=== Requirements ===
Format every line of the data below as a numbered list, skipping any blank lines. Leave the pictures out of your answer.

=== Target position records ===

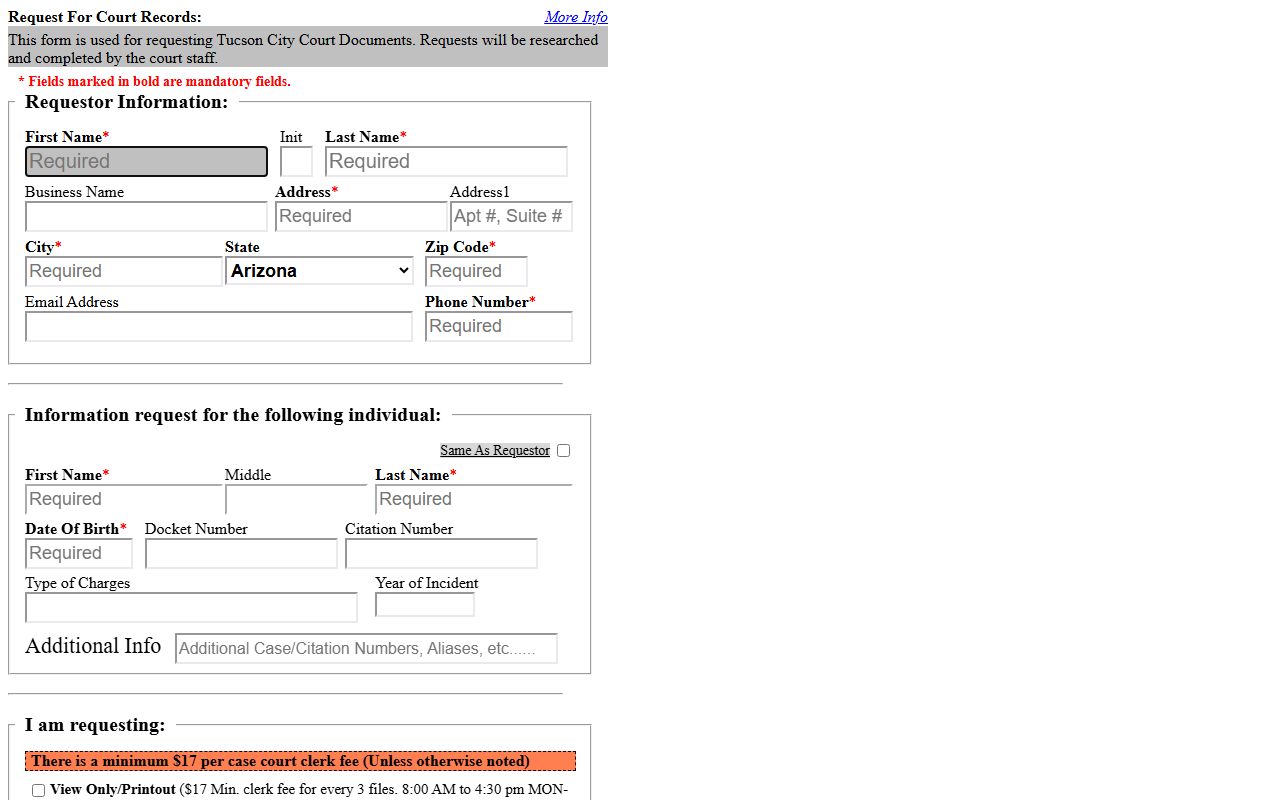Select the Address required field
This screenshot has width=1280, height=800.
[x=361, y=217]
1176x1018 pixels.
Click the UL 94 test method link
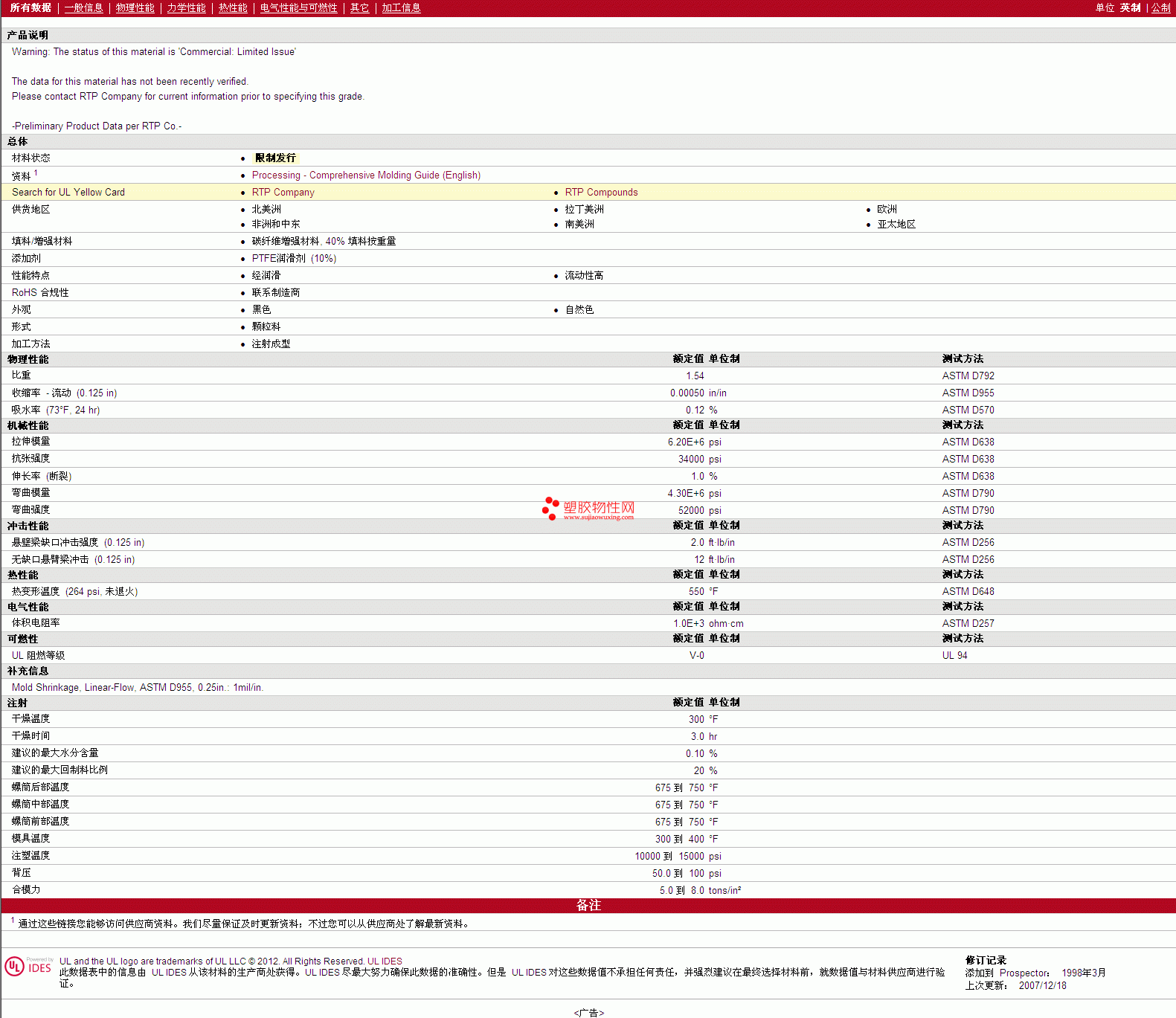tap(954, 656)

=== Exercise solution ===
1. Select the Address required field
2. This screenshot has width=1280, height=800.
3. [x=361, y=217]
4. 1176x1018 pixels.
5. Click the UL 94 test method link
6. tap(954, 656)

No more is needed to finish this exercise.